閏月乙亥、詔して山東の流民で新たに復業した者、および突厥の侵掠により家口が破亡して存続できない者に、ともに一年間の租税免除を与えるとした。妃楊氏を立てて皇后とした。辛巳、上柱国趙王招を太師とし、陳王純を太傅とし、柱国代王達・滕王逌・盧国公尉遅運・薛国公長孫覧をともに上柱国とした。柱国・平陽郡公王誼を進封して揚国公とした。この月、幽州の者盧昌期が范陽を拠りて反逆し、詔して柱国・東平公宇文神挙に衆を率いて討伐平定させた。

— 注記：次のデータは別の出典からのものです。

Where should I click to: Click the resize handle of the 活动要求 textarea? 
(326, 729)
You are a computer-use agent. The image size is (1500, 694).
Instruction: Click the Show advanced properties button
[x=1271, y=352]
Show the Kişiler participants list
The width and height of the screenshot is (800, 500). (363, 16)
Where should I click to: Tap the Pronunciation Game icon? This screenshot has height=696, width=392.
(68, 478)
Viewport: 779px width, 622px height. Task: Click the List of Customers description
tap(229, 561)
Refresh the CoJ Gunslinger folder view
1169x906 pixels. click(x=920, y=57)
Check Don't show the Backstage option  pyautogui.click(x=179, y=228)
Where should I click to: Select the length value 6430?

秋七月辛丑、月が心前星を犯した。乙巳、太廟を祀った。丙午、円丘を祀った。戊申、方丘を祀った。庚戌、小宗伯・岐国公斛斯徴を大宗伯とした。丙辰、熒惑・太白が七星(星宿)に合した。己未、太白が軒轅大星を犯した。壬戌、柱国・南兗州総管・随公楊堅を上柱国・大司馬とした。癸亥、生母李氏を尊んで帝太后とした。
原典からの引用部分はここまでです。